___ Document text ___

I don't know about honest. But a lot of fitness books are written by people who haven't been coach potatoes, or if they have they aren't eager to advertise the fact. Again, it comes back to that whole professional mentality that we talked about. It seems like one has to be at the level of this incredibly fit person to even think about getting started. That can be intimidating to a lot of people. More than that, though, I feel like a lot of the struggles of getting fit are funny. I want to highlight the fact that we are all kind of ridiculous trying to do this stuff, and that's okay.
In the book you talk about the phrase "unobtainable fitness.” What are your thoughts about the media's obsession that thin and smaller is better?
It's starting to be an issue for men but women have been dealing with it for a while. I don't want to go off on a rant about it but it's pretty absurd. For a lot of these people a huge part of what they are doing is being professionally thin. It takes a lot of dedication to thinness to do that.
People look at these ideals of feminine beauty in our culture and think, "I can't get there.” It's like looking at Lance and saying, "I can't win seven Tours. Why even bother? Let's go to the drive-in.” As a culture we don't respect the middle ground.
That's who Slow Fat Triathlete is for—all of us in that middle ground.
I feel like I am at odds with the culture. Sometimes I talk about my triathlon career as celebrating mediocrity. People are appalled in some ways: "Don't say you are mediocre!” But no, that's okay. I'm happy with that. For one thing, it's a huge step from where I was. It's okay to finish in the middle of the pack.
Do you separate your fitness goals from your weight goals?
I think they do have separate lives. There are things that I want to do in fitness that aren't necessarily dependent on getting thinner. But at the same time, if you are doing triathlon and you lose weight you notice that things become a lot easier. They are linked in that way. But I try not to think, "I want to do triathlon because I want to get skinny.” I think that detracts from the fun of triathlon.
You seem to like the culture of triathlon.

___

■ **Your tasks**
A. Translate this sentence from the interview about triathlon and fitness into Spanish: "As a culture we don't respect the middle ground."
B. Carry on the interview about triathlon and fitness from the point where it stops.
The material after this interview is unrelated to it.

___ Extracted data ___

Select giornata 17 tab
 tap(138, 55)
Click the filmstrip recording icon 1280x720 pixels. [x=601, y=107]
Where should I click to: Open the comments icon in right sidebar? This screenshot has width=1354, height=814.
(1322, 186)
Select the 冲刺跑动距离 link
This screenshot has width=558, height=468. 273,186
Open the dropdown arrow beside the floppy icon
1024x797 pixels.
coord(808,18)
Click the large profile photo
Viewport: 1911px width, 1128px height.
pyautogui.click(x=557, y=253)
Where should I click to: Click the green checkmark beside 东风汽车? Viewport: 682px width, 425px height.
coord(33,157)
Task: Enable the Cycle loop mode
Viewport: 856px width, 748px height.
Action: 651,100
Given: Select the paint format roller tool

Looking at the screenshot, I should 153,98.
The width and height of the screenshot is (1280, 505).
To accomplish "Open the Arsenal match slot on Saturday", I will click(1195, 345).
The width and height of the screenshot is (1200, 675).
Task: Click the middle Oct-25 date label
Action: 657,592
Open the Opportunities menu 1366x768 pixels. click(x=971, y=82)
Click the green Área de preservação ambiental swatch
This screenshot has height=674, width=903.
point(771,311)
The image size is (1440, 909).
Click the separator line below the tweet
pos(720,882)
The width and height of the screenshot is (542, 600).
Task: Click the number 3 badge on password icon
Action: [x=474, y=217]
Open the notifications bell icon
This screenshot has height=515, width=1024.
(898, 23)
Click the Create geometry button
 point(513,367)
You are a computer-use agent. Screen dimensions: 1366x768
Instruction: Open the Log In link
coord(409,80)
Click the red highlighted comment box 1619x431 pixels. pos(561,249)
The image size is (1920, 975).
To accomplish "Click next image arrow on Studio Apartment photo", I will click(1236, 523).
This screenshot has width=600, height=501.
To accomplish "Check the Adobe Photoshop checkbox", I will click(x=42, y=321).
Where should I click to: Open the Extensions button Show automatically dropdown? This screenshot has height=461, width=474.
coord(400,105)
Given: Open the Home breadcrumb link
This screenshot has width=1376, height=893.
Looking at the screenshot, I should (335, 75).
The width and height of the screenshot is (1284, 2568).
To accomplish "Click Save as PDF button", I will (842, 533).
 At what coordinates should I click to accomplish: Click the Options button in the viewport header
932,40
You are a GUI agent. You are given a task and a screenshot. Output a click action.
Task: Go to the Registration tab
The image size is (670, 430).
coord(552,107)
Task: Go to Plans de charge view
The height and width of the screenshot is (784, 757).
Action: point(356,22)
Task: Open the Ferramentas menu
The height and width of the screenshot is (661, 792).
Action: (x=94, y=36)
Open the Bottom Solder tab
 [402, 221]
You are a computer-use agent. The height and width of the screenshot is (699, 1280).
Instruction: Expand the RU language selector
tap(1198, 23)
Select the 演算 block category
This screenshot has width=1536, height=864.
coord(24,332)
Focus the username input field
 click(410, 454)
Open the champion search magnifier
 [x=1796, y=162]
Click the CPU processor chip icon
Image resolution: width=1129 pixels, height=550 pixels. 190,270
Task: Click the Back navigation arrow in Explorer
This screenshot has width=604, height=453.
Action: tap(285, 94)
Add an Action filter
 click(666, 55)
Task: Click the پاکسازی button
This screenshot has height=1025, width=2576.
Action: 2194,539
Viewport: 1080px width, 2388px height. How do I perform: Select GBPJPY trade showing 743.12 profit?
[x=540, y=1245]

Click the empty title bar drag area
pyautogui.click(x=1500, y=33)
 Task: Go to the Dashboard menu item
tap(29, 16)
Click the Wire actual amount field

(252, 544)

___

■ **Answers**
A. Como cultura, no respetamos el término medio.

B.
Certainly there are triathletes that are very intense and driven but most are very encouraging and welcoming. I have struck up so many fun conversations before a race when I am setting my bike up at the bike rack or arranging my gear in the transition area. Everyone is a little aware of the absurdity of what it is they are about to do. That's a really good bond between people.
The triathletes who tend to stick around in the sport have had setbacks and have come back from them. They are patient and accepting and determined to keep going. Those are good people to be around.
Tell me about your upcoming book.
The working title is: I Need This Donut (To Fuel My Workout). My original thought was that it was going to be a lot of musings on eating and exercise. But now the backbone of the book is my descent into injury, illness and weight gain. Then coming out of that trough and working my way back.
I don't think there are any books in the marketplace that address that.
Think about what happens to people when they make their New Year's resolutions. They join the gym, they buy healthier food, and they start out right, but then life gets in the way. They get sent out of town on business or their kids get the flu or they work out too hard and get shin splints. They get discouraged and their discouragement builds and they give up again. Every time you give up again it makes it that much harder to start the next time because you think, “I've failed so many times.”
How do you see your message evolving in this next book?
There is a chapter in Slow Fat Triathlete called something like, “When bad things happen to bad triathletes.” I talked about how you can get hurt, or sick, or lose your motivation. This next book is going to expand on what you do when the bad things happen. How do you stay positive when things happen that run counter to whatever your goals are? How do you take that next step to start turning things around?
It's an ongoing and constant struggle isn't it?
I have been working out regularly for six or seven years but I still fear that if I take too many days off that I'll never get started again. This lovely welcoming couch might claim me forever.